Try it ::
Give back all the records exactly, keeping every line whole.

Records supplied ::
◆ ◆ ◆

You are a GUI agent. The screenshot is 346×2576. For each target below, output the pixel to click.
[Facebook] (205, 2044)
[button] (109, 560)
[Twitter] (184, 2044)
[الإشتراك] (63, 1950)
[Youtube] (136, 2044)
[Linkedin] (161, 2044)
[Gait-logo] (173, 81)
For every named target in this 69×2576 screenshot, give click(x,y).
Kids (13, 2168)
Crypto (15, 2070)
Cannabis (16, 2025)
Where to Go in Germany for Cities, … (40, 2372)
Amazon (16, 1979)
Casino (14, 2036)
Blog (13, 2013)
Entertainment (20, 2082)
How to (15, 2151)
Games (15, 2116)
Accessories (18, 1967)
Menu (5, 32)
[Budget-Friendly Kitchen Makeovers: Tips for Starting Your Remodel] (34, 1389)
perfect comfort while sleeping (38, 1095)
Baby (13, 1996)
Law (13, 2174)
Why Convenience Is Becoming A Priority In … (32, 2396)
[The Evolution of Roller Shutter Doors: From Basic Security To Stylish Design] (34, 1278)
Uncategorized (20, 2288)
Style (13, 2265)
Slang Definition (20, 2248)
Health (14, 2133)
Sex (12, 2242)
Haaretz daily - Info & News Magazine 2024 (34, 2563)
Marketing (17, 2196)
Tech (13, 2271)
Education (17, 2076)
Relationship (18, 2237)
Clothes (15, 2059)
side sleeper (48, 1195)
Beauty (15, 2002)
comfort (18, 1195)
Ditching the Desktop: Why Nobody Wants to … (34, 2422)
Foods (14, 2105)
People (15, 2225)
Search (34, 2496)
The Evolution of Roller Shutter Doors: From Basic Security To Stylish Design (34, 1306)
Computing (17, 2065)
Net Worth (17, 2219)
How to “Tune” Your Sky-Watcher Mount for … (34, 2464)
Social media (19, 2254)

◆ ◆ ◆

Completed exercise ::
You are a GUI agent. The screenshot is 346×2576. For each target below, output the pixel to click.
[Facebook] (205, 2044)
[button] (109, 560)
[Twitter] (184, 2044)
[الإشتراك] (63, 1950)
[Youtube] (136, 2044)
[Linkedin] (161, 2044)
[Gait-logo] (173, 81)
For every named target in this 69×2576 screenshot, give click(x,y).
Kids (13, 2168)
Crypto (15, 2070)
Cannabis (16, 2025)
Where to Go in Germany for Cities, … (40, 2372)
Amazon (16, 1979)
Casino (14, 2036)
Blog (13, 2013)
Entertainment (20, 2082)
How to (15, 2151)
Games (15, 2116)
Accessories (18, 1967)
Menu (5, 32)
[Budget-Friendly Kitchen Makeovers: Tips for Starting Your Remodel] (34, 1389)
perfect comfort while sleeping (38, 1095)
Baby (13, 1996)
Law (13, 2174)
Why Convenience Is Becoming A Priority In … (32, 2396)
[The Evolution of Roller Shutter Doors: From Basic Security To Stylish Design] (34, 1278)
Uncategorized (20, 2288)
Style (13, 2265)
Slang Definition (20, 2248)
Health (14, 2133)
Sex (12, 2242)
Haaretz daily - Info & News Magazine 2024 (34, 2563)
Marketing (17, 2196)
Tech (13, 2271)
Education (17, 2076)
Relationship (18, 2237)
Clothes (15, 2059)
side sleeper (48, 1195)
Beauty (15, 2002)
comfort (18, 1195)
Ditching the Desktop: Why Nobody Wants to … (34, 2422)
Foods (14, 2105)
People (15, 2225)
Search (34, 2496)
The Evolution of Roller Shutter Doors: From Basic Security To Stylish Design (34, 1306)
Computing (17, 2065)
Net Worth (17, 2219)
How to “Tune” Your Sky-Watcher Mount for … (34, 2464)
Social media (19, 2254)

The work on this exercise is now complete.